### Description of the task
Below are the records; copy every line in them that holds the string "will".

### Material for the task
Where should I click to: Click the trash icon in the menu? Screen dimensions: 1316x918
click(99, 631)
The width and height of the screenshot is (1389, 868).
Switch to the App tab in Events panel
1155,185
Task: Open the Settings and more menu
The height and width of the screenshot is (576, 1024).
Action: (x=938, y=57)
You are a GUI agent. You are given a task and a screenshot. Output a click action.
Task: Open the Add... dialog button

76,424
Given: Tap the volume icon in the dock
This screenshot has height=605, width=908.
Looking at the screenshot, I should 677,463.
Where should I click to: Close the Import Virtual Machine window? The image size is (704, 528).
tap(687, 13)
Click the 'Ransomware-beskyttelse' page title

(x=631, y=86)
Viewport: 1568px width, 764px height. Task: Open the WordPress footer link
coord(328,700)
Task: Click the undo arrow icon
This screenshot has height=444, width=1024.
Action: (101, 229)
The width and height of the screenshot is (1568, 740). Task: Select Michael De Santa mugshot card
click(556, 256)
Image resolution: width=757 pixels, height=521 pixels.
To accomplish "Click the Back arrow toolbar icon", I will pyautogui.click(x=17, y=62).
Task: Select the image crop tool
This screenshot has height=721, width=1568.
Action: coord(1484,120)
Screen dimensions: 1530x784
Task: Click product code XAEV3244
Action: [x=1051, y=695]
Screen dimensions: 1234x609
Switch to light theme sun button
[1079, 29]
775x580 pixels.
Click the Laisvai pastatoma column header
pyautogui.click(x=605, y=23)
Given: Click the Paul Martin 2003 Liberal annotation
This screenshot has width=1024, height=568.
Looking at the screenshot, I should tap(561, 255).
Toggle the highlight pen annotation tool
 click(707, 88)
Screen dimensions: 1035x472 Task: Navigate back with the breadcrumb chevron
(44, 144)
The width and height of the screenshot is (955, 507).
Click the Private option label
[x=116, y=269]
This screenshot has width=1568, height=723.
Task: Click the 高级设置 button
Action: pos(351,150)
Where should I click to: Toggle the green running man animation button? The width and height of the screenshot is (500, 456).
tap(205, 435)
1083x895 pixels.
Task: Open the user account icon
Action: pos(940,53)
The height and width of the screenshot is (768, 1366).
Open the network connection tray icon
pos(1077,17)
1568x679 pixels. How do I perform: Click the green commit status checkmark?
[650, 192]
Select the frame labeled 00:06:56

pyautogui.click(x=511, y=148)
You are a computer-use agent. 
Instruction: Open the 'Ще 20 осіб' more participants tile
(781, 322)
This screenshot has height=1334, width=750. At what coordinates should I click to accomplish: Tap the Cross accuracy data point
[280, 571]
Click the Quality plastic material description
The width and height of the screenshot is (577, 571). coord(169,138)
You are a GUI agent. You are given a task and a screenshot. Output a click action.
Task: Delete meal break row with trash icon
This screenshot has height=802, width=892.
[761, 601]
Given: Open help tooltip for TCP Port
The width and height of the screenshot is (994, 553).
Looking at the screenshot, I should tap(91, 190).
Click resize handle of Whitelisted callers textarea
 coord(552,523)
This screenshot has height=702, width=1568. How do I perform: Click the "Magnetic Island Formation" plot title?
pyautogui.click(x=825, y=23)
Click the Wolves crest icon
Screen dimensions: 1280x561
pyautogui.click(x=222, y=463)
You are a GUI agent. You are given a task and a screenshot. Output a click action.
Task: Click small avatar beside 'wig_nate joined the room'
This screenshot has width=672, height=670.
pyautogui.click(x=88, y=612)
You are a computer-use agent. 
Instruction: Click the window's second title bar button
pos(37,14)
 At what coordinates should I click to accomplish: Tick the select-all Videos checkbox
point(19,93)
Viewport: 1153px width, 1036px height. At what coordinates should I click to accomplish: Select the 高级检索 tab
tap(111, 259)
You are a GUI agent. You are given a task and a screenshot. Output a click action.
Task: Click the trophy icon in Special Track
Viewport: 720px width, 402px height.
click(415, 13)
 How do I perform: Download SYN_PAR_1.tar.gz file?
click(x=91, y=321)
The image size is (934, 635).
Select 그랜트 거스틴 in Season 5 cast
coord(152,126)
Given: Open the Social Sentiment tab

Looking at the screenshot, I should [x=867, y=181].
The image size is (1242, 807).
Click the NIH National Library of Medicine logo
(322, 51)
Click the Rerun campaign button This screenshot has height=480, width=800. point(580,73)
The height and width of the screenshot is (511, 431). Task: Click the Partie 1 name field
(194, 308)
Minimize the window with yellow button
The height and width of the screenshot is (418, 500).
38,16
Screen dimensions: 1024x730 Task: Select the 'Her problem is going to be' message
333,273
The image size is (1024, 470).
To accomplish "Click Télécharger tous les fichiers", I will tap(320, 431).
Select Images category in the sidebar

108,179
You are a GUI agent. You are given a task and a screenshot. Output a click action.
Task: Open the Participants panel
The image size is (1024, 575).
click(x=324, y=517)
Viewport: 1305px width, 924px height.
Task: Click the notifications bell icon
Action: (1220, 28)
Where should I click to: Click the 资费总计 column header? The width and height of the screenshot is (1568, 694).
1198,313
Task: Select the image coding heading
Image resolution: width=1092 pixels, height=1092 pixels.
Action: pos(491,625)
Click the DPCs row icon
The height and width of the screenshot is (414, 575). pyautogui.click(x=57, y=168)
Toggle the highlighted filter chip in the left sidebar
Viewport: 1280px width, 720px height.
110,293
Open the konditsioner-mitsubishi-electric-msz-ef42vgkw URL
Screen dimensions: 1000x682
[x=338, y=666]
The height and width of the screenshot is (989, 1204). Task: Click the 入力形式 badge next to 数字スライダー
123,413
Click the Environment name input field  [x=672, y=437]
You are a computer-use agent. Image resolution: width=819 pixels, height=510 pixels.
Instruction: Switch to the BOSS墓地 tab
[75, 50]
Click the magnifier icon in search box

### Result for this exercise
To accomplish "Click the Back arrow toolbar icon", I will pyautogui.click(x=17, y=62).
To accomplish "Click Télécharger tous les fichiers", I will tap(320, 431).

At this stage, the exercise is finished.